Wir werden wesentliche Übungen aus dem Text herausgreifen, erklären, miteinander üben und Fragen dazu besprechen. Am Ende des Seminars wird allen Teilnehmern klar sein, wie die meisten Übungen durchzuführen sind und wie die Vorgangsweise aussieht, um zu den spirituellen Erfahrungen zu gelangen, welche der Text beschreibt.
Zeit, Ort, Organisation
Zeiten:
Sa 29. Mai, 10.00 - 13.00, 15.00 - 18.00, 18.30 - 21.00
So 30. Mai, 10.00 - 14.00, 16.00 - 19.00
Ort: Kuefsteingasse 46/3, Nähe U3 Kendlergasse
Für Teilnehmerinnen, die von weit her nach Wien kommen, ist es im allgemeinen möglich, privat eine kostenfreie Unterbringung zu organisieren, bitte diesen Wunsch bei Anmeldung bekannt geben.
Kostenbeitrag 150,-
Anmeldevorgang:
1. Anmeldung per Mail
2. Überweisung von 50.-, Zahlungszweck "Seminar Vijnana", Überweisung plus Anmeldung = feste Reservierung.

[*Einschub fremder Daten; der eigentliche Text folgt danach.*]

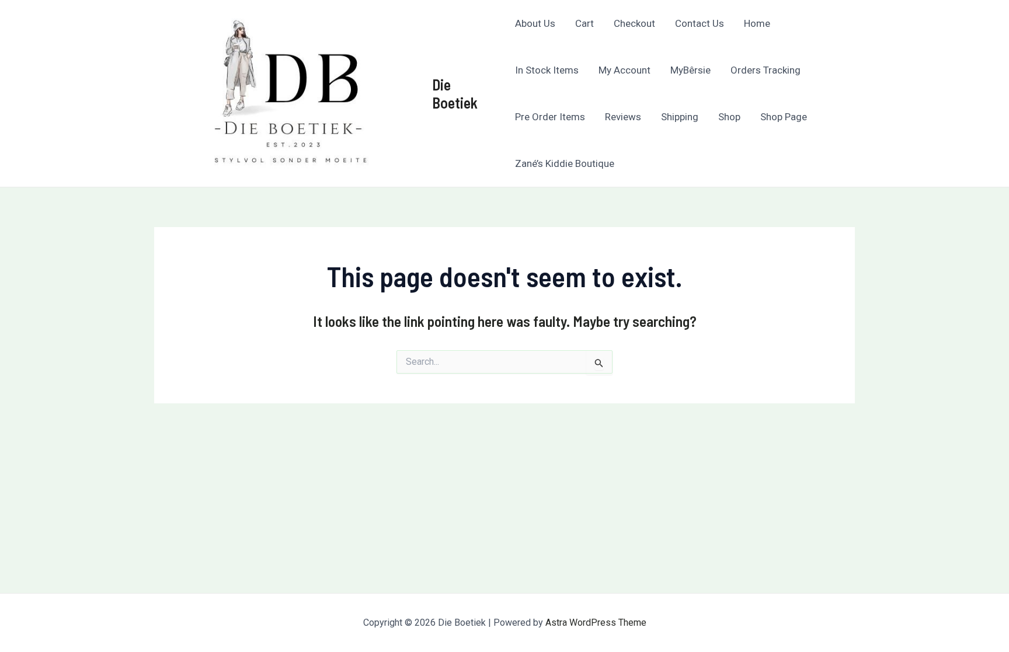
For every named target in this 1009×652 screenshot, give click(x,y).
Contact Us (699, 23)
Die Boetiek (455, 93)
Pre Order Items (550, 117)
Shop (729, 117)
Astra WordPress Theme (595, 622)
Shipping (679, 117)
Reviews (623, 117)
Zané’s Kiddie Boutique (564, 163)
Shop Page (783, 117)
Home (757, 23)
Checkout (634, 23)
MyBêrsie (690, 70)
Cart (584, 23)
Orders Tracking (765, 70)
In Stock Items (547, 70)
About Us (535, 23)
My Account (624, 70)
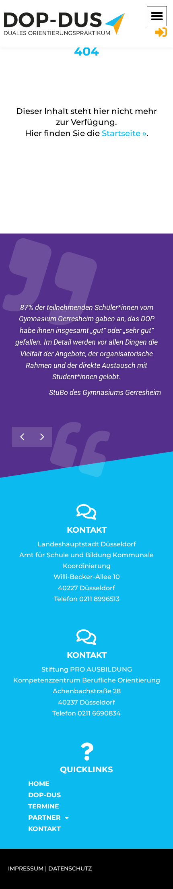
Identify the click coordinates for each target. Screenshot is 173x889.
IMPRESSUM (25, 868)
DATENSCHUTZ (70, 868)
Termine (43, 806)
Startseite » (124, 133)
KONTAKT (44, 829)
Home (38, 784)
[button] (157, 16)
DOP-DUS (44, 795)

3. Die restlichen 100,- sind zu Seminarbeginn in bar fällig.
Kontakt und Konto
Die Teilnehmeranzahl ist auf 12 beschränkt, bitte möglichst früh anmelden. Sollte das Seminar ausgebucht sein, wird das hier unverzüglich bekannt gegeben, d. h. solange hier nichts anderes steht, sind noch Plätze frei.

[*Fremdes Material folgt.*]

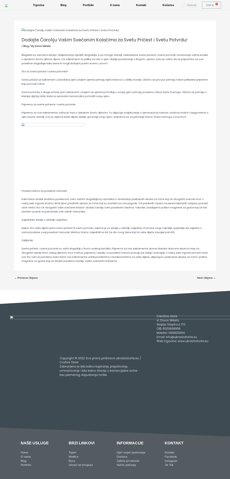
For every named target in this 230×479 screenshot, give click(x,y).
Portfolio (88, 5)
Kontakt (141, 5)
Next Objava (206, 278)
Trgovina (38, 5)
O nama (115, 5)
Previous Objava (26, 278)
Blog (63, 5)
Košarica (168, 5)
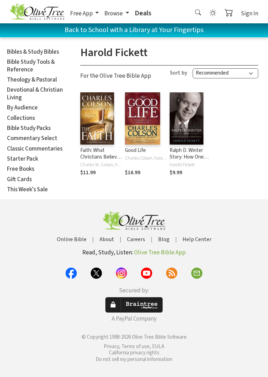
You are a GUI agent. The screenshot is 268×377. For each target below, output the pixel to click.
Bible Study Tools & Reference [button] (31, 66)
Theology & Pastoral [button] (32, 80)
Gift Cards (19, 179)
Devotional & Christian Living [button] (35, 93)
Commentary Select (32, 138)
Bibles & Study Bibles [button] (33, 52)
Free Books (20, 169)
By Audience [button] (22, 107)
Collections (21, 118)
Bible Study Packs (29, 128)
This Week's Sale (27, 189)
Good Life (135, 150)
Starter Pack (22, 159)
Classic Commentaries (34, 149)
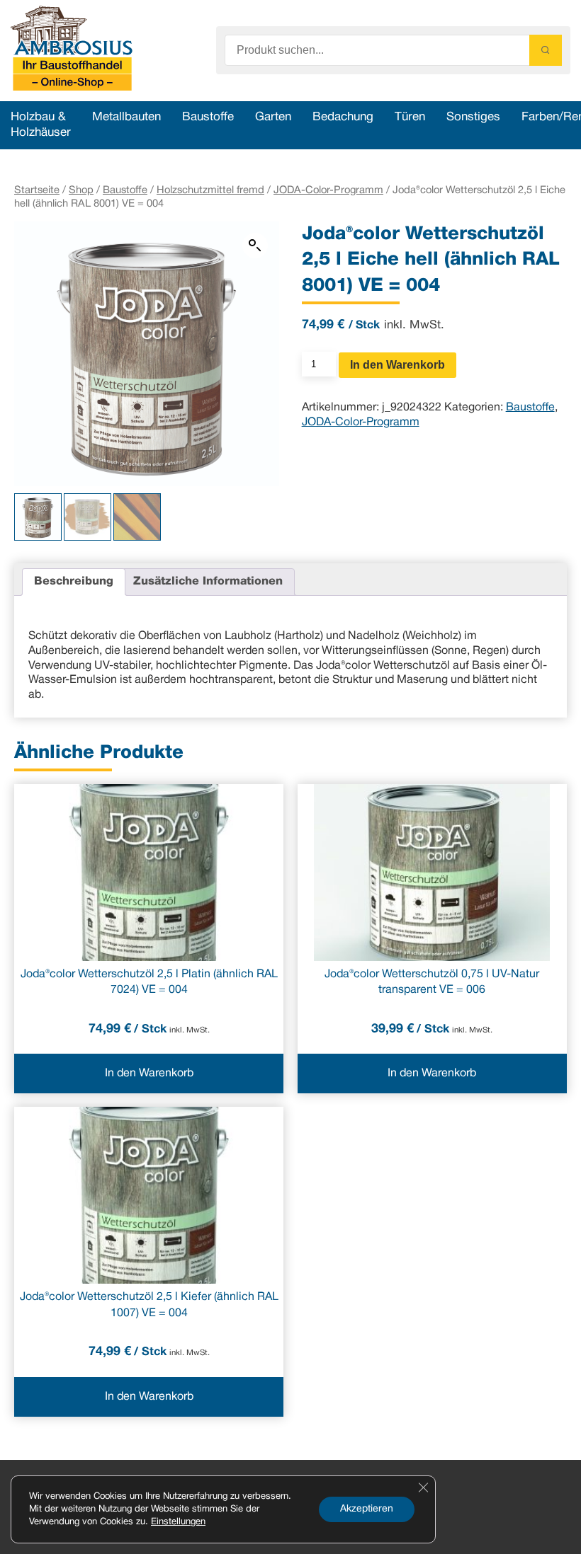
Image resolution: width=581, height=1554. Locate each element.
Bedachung (342, 117)
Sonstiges (473, 117)
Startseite (37, 190)
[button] (255, 245)
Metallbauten (126, 117)
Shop (81, 190)
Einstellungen (178, 1522)
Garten (273, 117)
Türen (410, 117)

" Wenn man einen wolkenlosen Himmel betrachtet und dabei seinen Blick fixiert und sich ganz regungslos verhält, dann, O Göttin, erlangt man im selben Augenblick die göttliche Wesensnatur."
VBT Vers 84
"Die Natur des Bewußtseins ist in allen Körpern anwesend, darin besteht keine Unterscheidung. Wenn man daher so meditiert, dass alles von Bewußtsein durchdrungen ist, dann überwindet man die Welt des Werdens."
VBT Vers 100
"Die Einsicht, die durch intensive liebende Hingabe in einer Person entsteht, die (innerlich) losgelöst ist, ist die göttliche Energie. Man soll beständig darüber meditieren - dann wird man zu Shiva."